RECORDS FOR THIS TASK:
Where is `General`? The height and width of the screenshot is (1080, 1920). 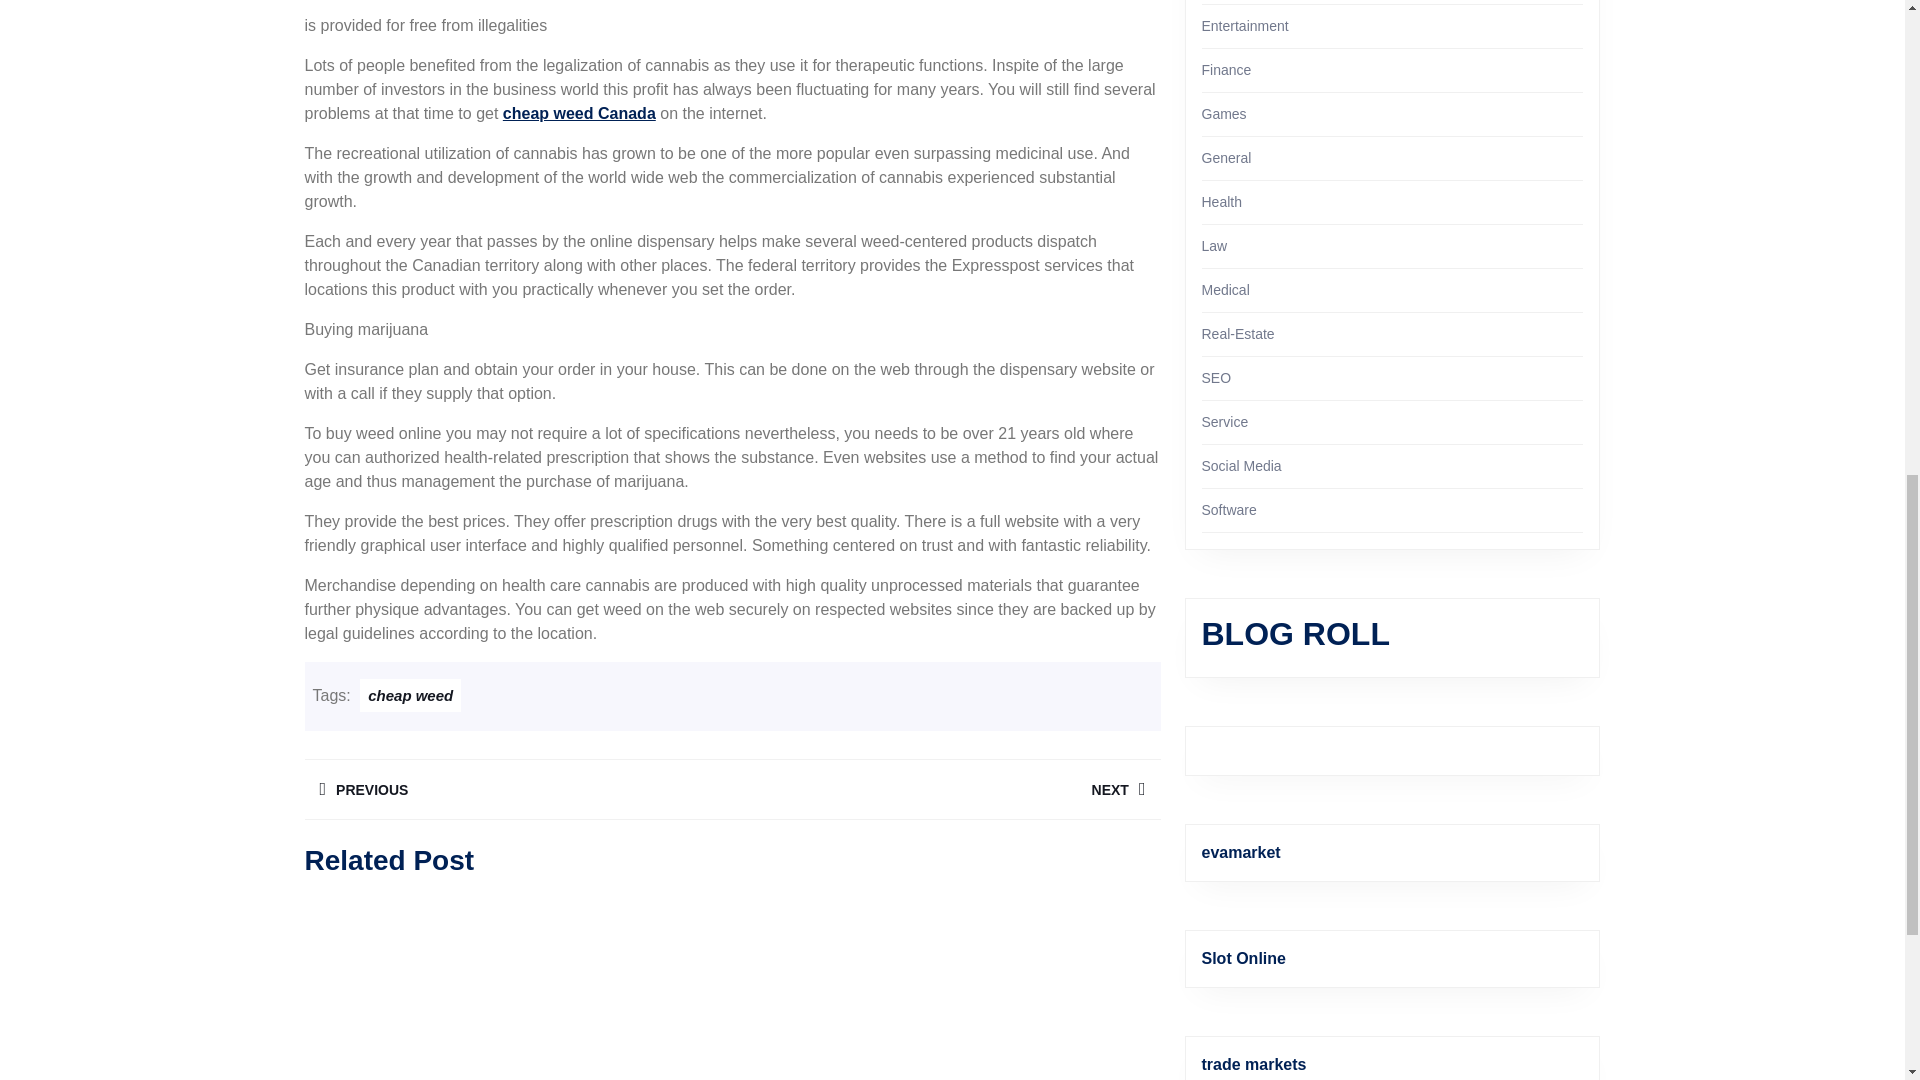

...

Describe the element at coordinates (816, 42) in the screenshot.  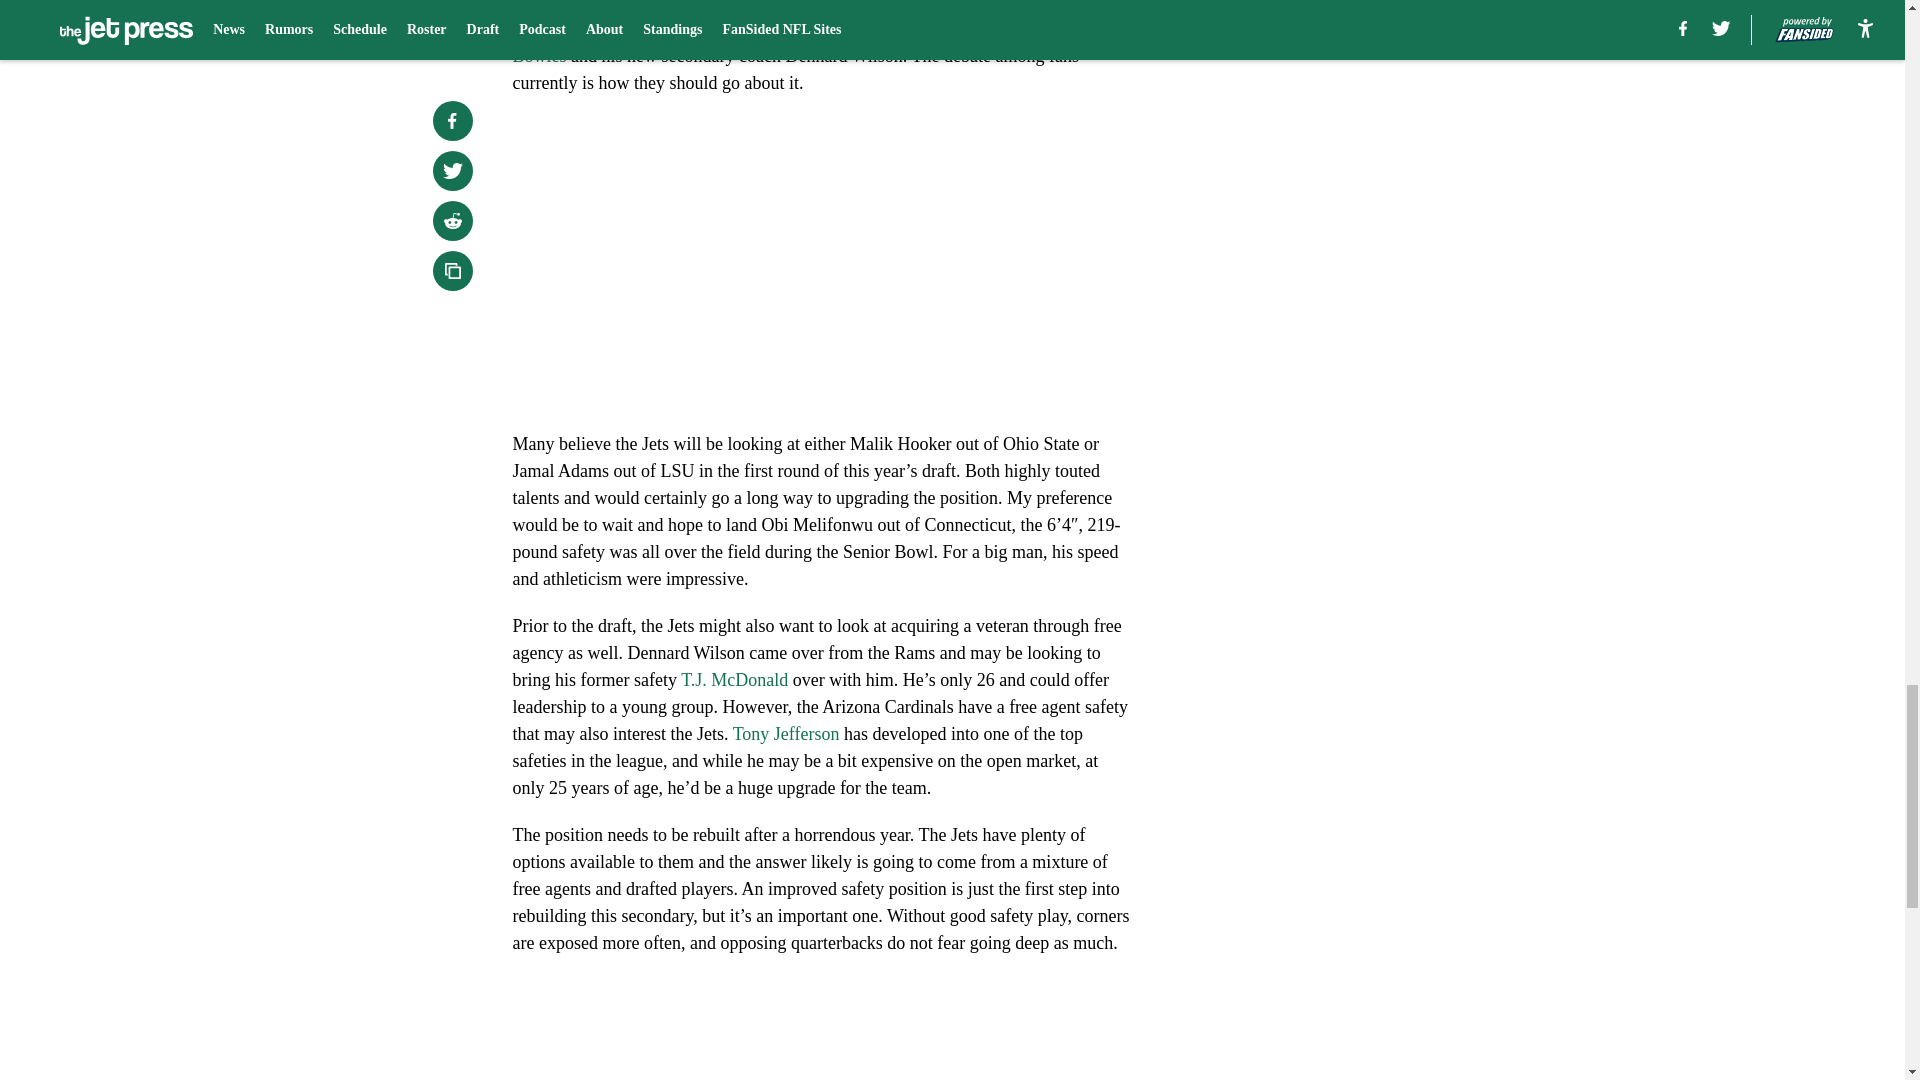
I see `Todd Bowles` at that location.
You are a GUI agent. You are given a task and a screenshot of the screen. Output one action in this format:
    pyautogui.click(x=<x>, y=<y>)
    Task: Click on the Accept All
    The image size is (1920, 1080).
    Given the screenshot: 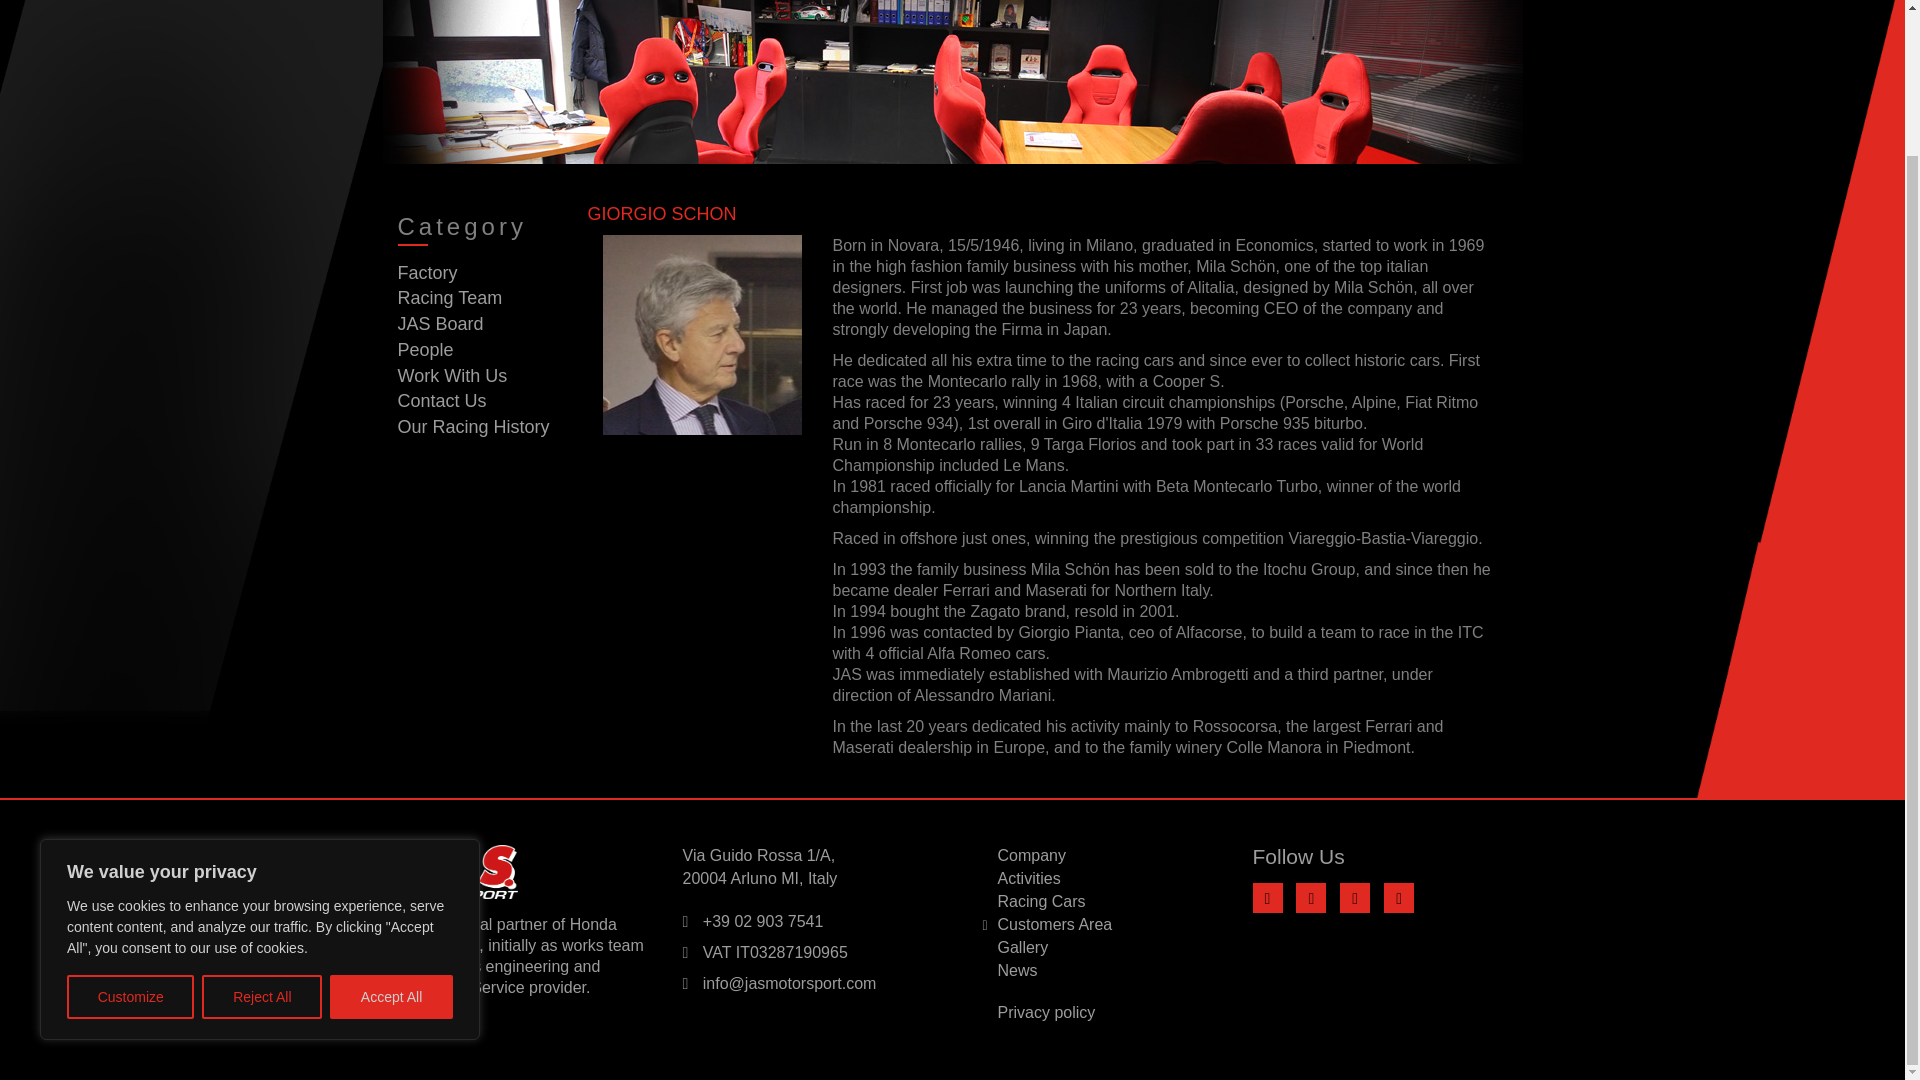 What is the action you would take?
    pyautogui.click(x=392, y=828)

GOAL:
Recast the records as a numbered list, starting at the line that contains "Describe the element" and ending at the line that contains "at that location.", with blank lines left out. Leave the pictures out of your answer.

TASK RESULT:
1. Describe the element at coordinates (816, 42) in the screenshot.  
2. I see `Todd Bowles` at that location.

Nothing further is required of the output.